··· Fragmento de lectura

Son muertos que cuelgan del árbol de Sylvia Plath, de Kurt Cobain, de Jean Améry, de Amy Winehouse, de Marilyn Monroe, Cesare Pavese. Cada vez que alguien se suicida, noto en el estómago el vacío del mundo. Porque pienso que el muerto podría haber sido yo, usted, cualquiera. Cada vez que alguien se mata, imagino un tubo de somníferos entre unos dedos yertos y vuelvo a oír la detonación de aquella pistola corta y mojigata que, siendo yo muy joven, vi detrás de una vitrina del museo Romántico de Madrid. Era el arma como de juguete con la que, una noche de febrero, Mariano José de Larra le voló los sesos a España.

“No hay más que un problema filosófico verdaderamente serio: el suicidio”, escribió Camus. Al francés le importaban una higa la navaja filosófica de Ockham, la dialéctica repeinada de Hegel o los inteligentes aforismos de Wittgenstein. A él le interesaba el suicidio, ese misterio que nos iguala en misterio a los dioses. Si los dioses admiran a los humanos, es porque no los entienden.

Bien. Como a Camus, a mí también me intimida el problema del suicidio, más que nada porque, mientras escribo estos párrafos, alguien está preparando su muerte o la ha consumado ya. Cada dos horas y media un individuo se mata en nuestro país. Según la OMS, la onda expansiva de su fallecimiento —tristeza, perplejidad, rabia, desesperación, culpa— afectará a seis personas. Y, aun así, los nombres de los suicidas nunca abrirán los telediarios.

El suicidio sigue siendo tabú y se lo oculta bajo un matorral de murmullos. Hasta hace relativamente poco, al que se suicidaba se le negaba la sepultura en suelo sagrado, se lo humillaba prohibiendo a sus deudos una oración de despedida y se lo enterraba en los cruces de los caminos a fin de que su alma no encontrase el regreso al hogar, a donde, se decía, volvería para atormentar a los vivos.

······
··· Entradas extraídas

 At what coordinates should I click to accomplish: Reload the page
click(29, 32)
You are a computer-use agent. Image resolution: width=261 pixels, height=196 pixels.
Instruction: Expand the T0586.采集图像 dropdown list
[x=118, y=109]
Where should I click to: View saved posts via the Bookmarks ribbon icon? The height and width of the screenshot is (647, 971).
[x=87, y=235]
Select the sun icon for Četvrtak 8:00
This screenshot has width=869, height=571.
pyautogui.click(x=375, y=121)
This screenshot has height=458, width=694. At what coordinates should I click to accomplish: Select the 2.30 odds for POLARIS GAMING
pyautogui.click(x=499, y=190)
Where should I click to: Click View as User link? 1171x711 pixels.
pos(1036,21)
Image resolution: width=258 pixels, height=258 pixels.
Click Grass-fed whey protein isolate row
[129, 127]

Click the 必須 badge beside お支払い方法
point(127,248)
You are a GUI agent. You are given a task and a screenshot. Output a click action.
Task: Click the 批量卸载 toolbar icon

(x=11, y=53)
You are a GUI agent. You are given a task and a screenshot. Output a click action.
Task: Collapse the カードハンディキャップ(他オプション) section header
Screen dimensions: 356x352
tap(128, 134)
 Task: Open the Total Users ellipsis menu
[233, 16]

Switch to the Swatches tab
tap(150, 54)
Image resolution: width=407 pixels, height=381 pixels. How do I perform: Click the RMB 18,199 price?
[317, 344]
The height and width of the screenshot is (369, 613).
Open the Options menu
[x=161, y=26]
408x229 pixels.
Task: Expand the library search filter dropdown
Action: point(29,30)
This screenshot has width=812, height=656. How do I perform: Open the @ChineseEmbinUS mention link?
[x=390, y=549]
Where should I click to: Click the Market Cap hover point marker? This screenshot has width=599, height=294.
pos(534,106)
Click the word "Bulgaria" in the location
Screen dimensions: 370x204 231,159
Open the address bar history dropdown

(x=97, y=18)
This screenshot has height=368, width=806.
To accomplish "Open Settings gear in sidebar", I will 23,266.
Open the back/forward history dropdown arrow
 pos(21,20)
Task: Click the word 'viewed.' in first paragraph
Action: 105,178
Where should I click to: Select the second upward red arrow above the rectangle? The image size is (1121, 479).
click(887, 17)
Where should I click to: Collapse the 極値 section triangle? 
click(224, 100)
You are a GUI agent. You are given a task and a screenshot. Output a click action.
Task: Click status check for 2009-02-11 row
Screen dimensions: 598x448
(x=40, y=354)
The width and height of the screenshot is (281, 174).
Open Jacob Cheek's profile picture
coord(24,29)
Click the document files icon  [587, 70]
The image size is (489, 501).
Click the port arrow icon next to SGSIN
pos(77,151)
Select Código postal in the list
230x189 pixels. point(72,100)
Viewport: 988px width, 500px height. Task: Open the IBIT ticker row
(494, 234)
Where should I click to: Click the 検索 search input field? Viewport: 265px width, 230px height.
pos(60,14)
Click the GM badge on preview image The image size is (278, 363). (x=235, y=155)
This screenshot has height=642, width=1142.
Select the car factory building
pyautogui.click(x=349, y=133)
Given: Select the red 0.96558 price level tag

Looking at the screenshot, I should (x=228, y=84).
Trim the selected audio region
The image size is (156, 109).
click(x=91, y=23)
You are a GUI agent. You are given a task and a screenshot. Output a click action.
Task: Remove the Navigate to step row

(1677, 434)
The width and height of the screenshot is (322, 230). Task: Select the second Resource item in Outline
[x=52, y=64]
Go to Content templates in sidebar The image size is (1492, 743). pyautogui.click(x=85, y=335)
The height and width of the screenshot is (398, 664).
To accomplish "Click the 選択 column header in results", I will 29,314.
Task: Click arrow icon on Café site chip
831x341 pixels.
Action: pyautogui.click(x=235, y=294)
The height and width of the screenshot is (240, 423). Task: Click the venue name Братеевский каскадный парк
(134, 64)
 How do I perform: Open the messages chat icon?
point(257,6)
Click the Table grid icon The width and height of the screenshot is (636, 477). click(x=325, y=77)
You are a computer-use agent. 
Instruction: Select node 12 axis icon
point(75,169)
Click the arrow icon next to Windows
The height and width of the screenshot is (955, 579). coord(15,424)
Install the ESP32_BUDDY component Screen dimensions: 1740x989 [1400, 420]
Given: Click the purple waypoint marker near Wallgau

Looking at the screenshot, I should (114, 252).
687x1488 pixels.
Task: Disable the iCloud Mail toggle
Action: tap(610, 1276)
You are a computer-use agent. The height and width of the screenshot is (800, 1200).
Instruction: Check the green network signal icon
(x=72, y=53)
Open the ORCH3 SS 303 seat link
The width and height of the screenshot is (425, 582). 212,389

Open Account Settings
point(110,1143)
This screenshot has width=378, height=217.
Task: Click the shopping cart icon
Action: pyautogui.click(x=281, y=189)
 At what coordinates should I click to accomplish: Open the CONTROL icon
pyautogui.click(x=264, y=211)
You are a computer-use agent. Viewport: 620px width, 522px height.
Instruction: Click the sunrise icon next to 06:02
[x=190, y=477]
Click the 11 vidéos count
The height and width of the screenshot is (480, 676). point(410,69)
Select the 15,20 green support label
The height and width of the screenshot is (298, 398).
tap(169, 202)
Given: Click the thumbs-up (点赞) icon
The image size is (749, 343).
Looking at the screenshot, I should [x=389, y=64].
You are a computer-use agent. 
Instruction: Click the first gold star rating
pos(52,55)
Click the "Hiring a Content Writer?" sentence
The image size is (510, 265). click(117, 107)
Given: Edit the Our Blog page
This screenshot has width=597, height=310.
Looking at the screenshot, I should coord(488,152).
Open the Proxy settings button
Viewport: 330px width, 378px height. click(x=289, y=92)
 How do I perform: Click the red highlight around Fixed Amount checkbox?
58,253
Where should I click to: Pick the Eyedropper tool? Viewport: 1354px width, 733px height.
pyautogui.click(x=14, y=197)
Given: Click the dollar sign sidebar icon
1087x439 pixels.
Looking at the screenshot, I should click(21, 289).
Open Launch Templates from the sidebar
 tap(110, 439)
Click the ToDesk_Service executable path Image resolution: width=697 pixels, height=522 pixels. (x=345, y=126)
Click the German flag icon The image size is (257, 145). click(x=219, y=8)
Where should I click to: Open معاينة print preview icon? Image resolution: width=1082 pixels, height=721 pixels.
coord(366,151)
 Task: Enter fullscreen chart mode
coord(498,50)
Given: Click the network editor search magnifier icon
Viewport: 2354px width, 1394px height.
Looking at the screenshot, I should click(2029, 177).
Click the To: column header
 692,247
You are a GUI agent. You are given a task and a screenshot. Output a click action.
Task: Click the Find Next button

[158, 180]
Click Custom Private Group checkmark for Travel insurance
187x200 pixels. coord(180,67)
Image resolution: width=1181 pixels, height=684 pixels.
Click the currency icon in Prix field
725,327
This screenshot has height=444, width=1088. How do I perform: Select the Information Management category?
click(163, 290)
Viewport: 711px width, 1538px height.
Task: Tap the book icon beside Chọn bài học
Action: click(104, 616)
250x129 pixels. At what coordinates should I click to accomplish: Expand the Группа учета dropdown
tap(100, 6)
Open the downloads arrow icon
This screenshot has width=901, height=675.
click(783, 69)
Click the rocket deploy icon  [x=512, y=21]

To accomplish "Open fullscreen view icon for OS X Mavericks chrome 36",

······

◆ **Consigna 1**
Traduce al inglés esta frase del texto sobre el suicidio: "Si los dioses admiran a los humanos, es porque no los entienden."
◆ **Consigna 2**
Sigue escribiendo el texto sobre el suicidio a partir de su último párrafo.

◆ **Tu respuesta 1**
If the gods admire humans, it is because they do not understand them.

◆ **Tu respuesta 2**
El otro día, estuvo en casa el padre de un joven de veintitrés años que se suicidó después de que lo abandonara la novia a raíz de haber perdido el empleo con el que pagaban las letras del piso. Llegados a cierto punto de la conversación, y sin que le preguntáramos, T. refirió de nuevo la historia que todos conocíamos y que él había ido perfeccionando contra la pared en las muchas noches de desvarío e insomnio.

El pobre hombre ya no quería comprender. Solo revivir otra vez aquella muerte para colocar un crisantemo definitivo y blanco en ella. Pero T. es inteligente y sabía que no podría. Sabía que nada ni nadie podría liberarlo de la obligación de ver al hijo muerto en unas manos que parten el pan, en un adolescente que pinta un grafiti enfurruñado en un muro, en una película, en las estrellas limpias y afrancesadas de agosto, en la mirada humanísima de un perro.  

Las múltiples crisis ya existentes que solo ha hecho aflorar el coronavirus —crisis sanitaria, laboral, económica, política—, han disparado los intentos de suicidio, sobre todo en jóvenes y adolescentes. Y nos llevamos hipócritamente las manos a la cabeza y hablamos de emprender campañas de prevención, de invertir en salud mental, de crear líneas salvadoras de teléfono —como el 016 de la violencia de género— y blablablá.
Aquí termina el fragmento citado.